Nada nos queda ya

¿Qué nos hace falta por vivir? Nada hay debajo de este sol que tú y yo no hayamos probado. Nada nos queda ya por vivir, juntos, o separados. ¿Qué podemos rescatar de un desierto? ¿Qué utilidad tiene el agua que se evapora al caer? ¿Cómo obtener frutas de la leña?

Siempre pensé que Alejandro era un buen nombre, y que probablemente yo lo hubiera llevado con honor, pero no tuve esa oportunidad; sin embargo,he vivido gran parte de mi vida como Alex, como el Alex que la teoría señala como lo mejor, pero que no desea estar con nadie, y que no es suficientemente deseado por Joanna. Alex, el eterno inmaduro que no sabe lo que quiere pero sí sabe lo que no quiere. Alguien con ideas que parecen traídas de un mundo alejado de nuestro sistema solar, que pocos entienden, que muy pocos comparten. Alex, con ideas de compromiso que desmayan a cualquiera, con nulas ganas de dejar su lugar de niño a nadie más. Comprometido únicamente con la libertad. Alex, el que cambiaría todo eso por Johanna, quien siempre cambia de lugar, justo antes de ser alcanzada. Joanna, a quien la decepción le resulta la mejor de las ilusiones.

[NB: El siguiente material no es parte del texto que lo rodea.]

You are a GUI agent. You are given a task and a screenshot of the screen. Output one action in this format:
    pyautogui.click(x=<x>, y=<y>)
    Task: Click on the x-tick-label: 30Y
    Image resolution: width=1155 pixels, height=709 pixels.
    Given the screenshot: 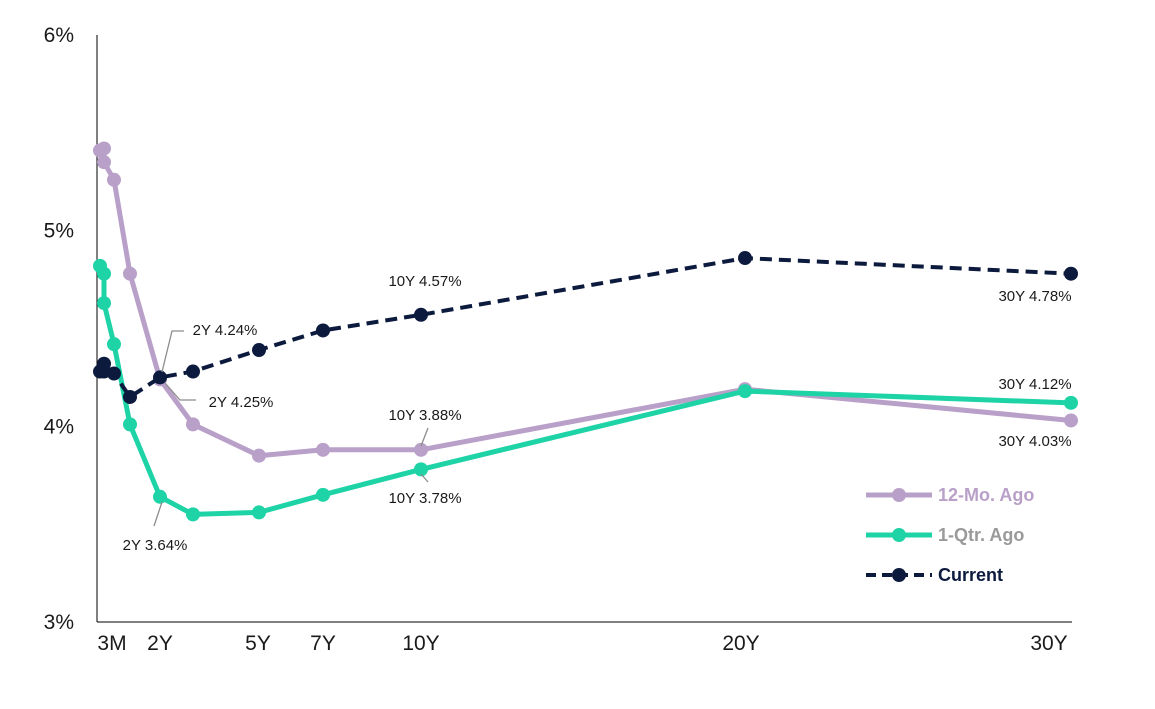 What is the action you would take?
    pyautogui.click(x=1048, y=644)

Joanna, quien fuma exquisitamente, parece consolar sus problemas en un amor que jamás se atreverá a probar. Tú me has probado hasta hartarte y aún así tienes fé en que no habrá nada mejor, o peor, que nosotros. Alex, a quien parece no importarle nada, cambiaría todas sus convicciones, que no son las de naciemiento, por ella, aunque eventualmente regresaría a ser el mismo, porque él jamás se traicionaría a sí mismo. No lo hará.

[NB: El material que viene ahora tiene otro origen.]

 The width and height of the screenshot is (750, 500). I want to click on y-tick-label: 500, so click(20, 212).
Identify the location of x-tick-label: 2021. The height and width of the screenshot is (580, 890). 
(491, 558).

Con cerrar los ojos Alex y Joanna se encuentran, se comunican, y con voltear a ver el reloj un par de veces al día, se reconocen. Pero la experiencia les dice que estarán mejor añorando una vida juntos, que viviendo una vida juntos. Juntos desearán separarse y separados se saborearán mejor, se inspirarán mejor. La propia lejanía les sienta mejor que mi boca a tu sexo.

Mi conciencia probablemente se llama Alex, y en este momento me recita el futuro y yo pongo al máximo el volumen de iPod para no escucharla y con los ojos nublados haré como que me sorprendo cuando pasen las cosas. No hay nada nuevo para ti y para mi, pero habremos de comprobarlo una vez más. Como cuando leo Aura, y espero que Felipe no lea ese anuncio nunca, y que si lo lee no lo atienda, y que si lo atiende no acepte el salario, y que cuando esté en la puerta de la casa, al ver por última vez la calle, desee no entrar y largarse. Pero siempre cae, y hacen de él lo que quieren, y termina solo, sin saber qué sucedió, sin estar seguro de que todo eso fue real o si despertará en cualquier momento para continuar su cotidiana vida llena de conocimientos y pobreza.

Nada hay entre tú y yo que sea nuevo, nada. No podremos rescatar nada de un desierto, ni podremos recuperar el agua que se evapora al caer ni obtendremos frutas de la leña, pero necesariamente, irremediablemente, querremos comprobarlo siempre una vez más, siempre, hasta la muerte.